In explaining the importance of Afghanistan to the Islamic State in an interview, the terrorist organization’s official English-language magazine, Dabiq, note the presence of “atheist Chinese” near Afghan borders as a threat to their international jihad. The group has recently increased its efforts to call the attention of the Chinese government toward them.
Referring to the region as “Khorasan,” an ancient name that covers parts of both Afghanistan and Pakistan, the so-called Islamic State governor of the region, or Wilayat, Shaykh Hāfidh Sa’īd Khān, notes that his region has strategic importance to the jihad:
Wilāyat Khurāsān has great importance to Islam and the Muslims. It had once been under the authority of the Muslims, along with the regions surrounding it. Afterwards, the secularist and Rāfidī murtaddīn [Shiites] conquered some of these regions, and the cow-worshipping Hindus and atheist Chinese conquered other nearby regions, as is the case in parts of Kashmir and Turkistan [Xinjiang].
He notes also that he considers the region fertile ground for ISIS recruitment, as “the people of Khurāsān in general love Islam and warfare, and because of this, the region has a dormant force for supporting tawhīd and jihād.”
Dabiq is named after a town in Syria that Islamic State jihadists and other Islamists believe will be the setting for the final battle between jihadists and non-believers:
The Prophet Muhammad is believed to have said that “the last hour will not come” until Muslims vanquish the Romans at “Dabiq or Al-A’maq” – both in the Syria-Turkey border region – on their way to conquer Constantinople (modern-day Istanbul).
While the Islamic State “capital,” Raqqa, is in Syria, and the group has had its greatest military successes in the Arab world, the group has expanded its presence in Afghanistan, triggering fears in the region that they may become an even greater threat than the Taliban. The United Nations warned in September that ISIS had established recruitment operations in almost 75 percent of Afghan territory. A UN study recorded “sightings of the groups with some form of ISIL branding” in 25 of the nation’s 34 provinces.

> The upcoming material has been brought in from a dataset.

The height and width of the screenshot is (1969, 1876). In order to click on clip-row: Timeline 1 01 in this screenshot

What’s more, ISIS appears to be making a dent into the Taliban’s recruiting base. The UN estimated that up to 10 percent of Taliban members had sympathy for the Islamic State, despite ISIS’s rejection of the group. Footage broadcast in the PBS series Frontline has shown Taliban members pledging allegiance to ISIS “caliph” Abu Bakr al-Baghdadi.
The latest issue of Dabiq spends much ink on disparaging the Taliban as “nationalist” and sympathetic to Shiite Muslims, “considering the Rāfidah [Shiites] to be their brothers and publically [sic] denouncing those who target the Rāfidah.” “Everyone who says there is no god but Allah and Muhammad is Allah’s Messenger is a Muslim. The sects are many and Allah will decide between them on Judgment Day,” Dabiq quotes a Taliban official as stating on page 39.

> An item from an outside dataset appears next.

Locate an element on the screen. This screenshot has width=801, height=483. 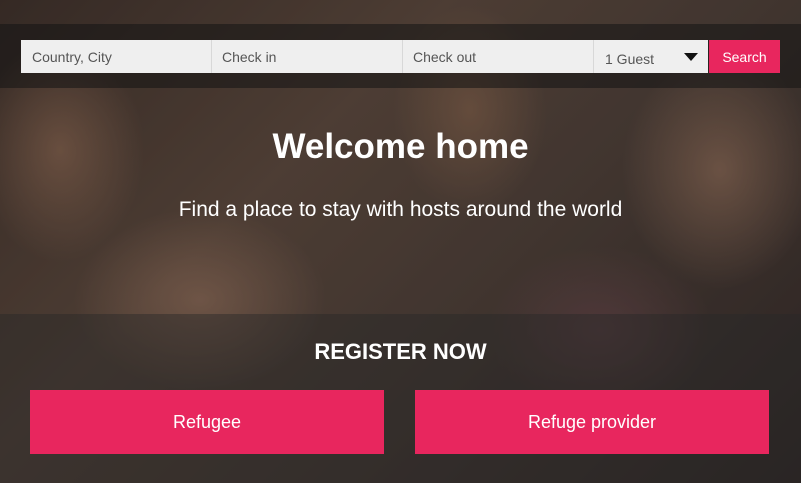
checkout-input: Check out is located at coordinates (498, 56).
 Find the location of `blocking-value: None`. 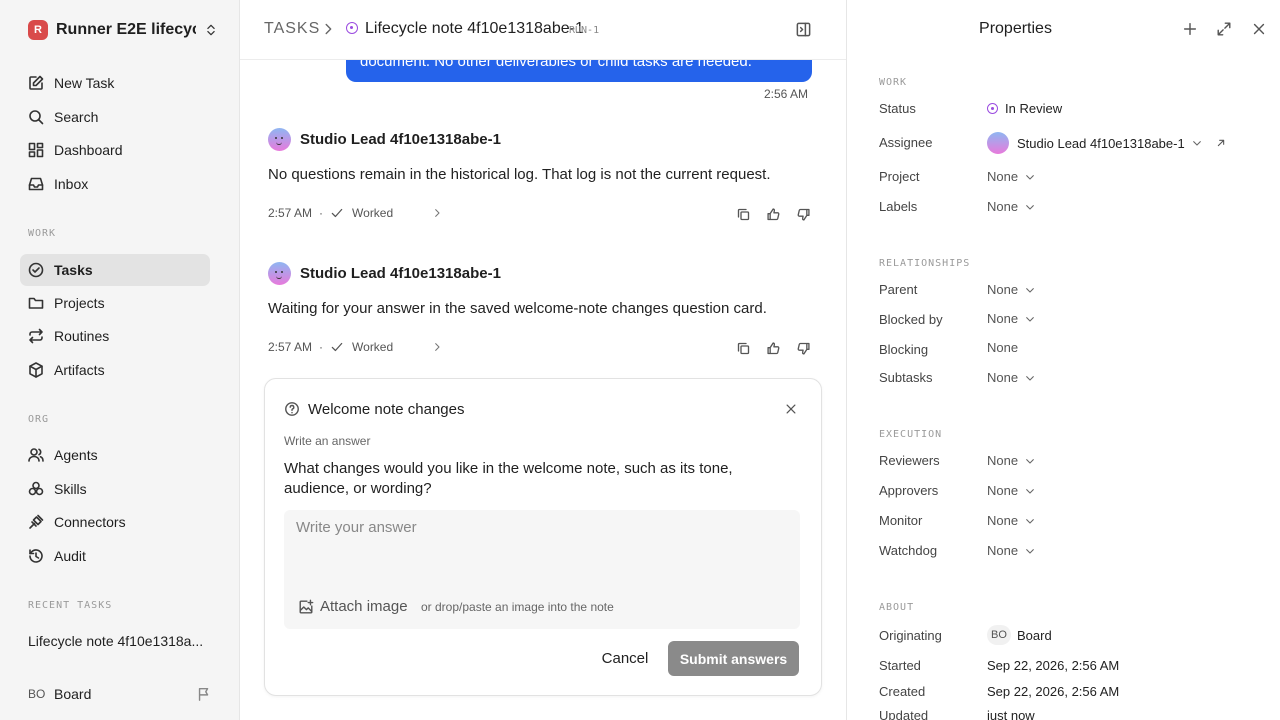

ISIS’s challenges to the Taliban have alarmed regional countries, particularly Russia. “Recently, the activity of terrorist groups affiliated with the Islamic State increased substantially on the Afghan territory. Afghanistan could be used by the group for further expansion to CIS [Commonwealth of Independent States] countries in Central Asia and in the direction of the Xinjiang Uyghur Autonomous Region in [northwest] China,” Russian Defense Minister Anatoly Antonov said in October. Xinjiang is China’s westernmost region, with a high Muslim population of ethnic Uyghurs.
As a result of ISIS’s threats in Afghanistan, Russia appears to be not just tolerating the presence of the Taliban, but actively cooperating with them on intelligence. “Russia has established communication channels to exchange information with the Taliban,” Zamir Kabulov, a department chief at Russia’s Foreign Ministry, told Russian news outlet Interfax.
Beijing appears just as concerned with the possibility of the Islamic State cementing its foothold in Xinjiang. In December, President Xi Jinping announced a project to enhance anti-terrorism operations with Russia. “Xi said against the backdrop that tremendous changes have taken place in global anti-terrorism situation, China stands ready to work with the international community, including Russia, to combat terrorism and uphold the common interest of the world,” a report from Chinese state media read.
The Islamic State has not kept its ambitions locked in Khorasan, however, actively targeting Chinese territory. A month ago, the Islamic State’s propaganda outlet released a nasheed, or fight song, in Mandarin, an attempt to connect with Chinese Muslims and recruit them into terrorism. As Uyghur populations tend not to speak Mandarin, some observers believe the message was intended for China’s Hui ethnic group, who do speak Mandarin and practice Islam. The Hui have a much more cordial relationship with Beijing than the Uyghurs, with the Chinese government even paying for thousands of Huis to make the hajj to Mecca annually.
ISIS also announced in a previous issue of Dabiq that its terrorists had beheaded a Chinese citizen, Fan Jinghui, who was kidnapped in Syria, and they have released videos demanding Chinese citizens pay jizya, the infidels’ tax.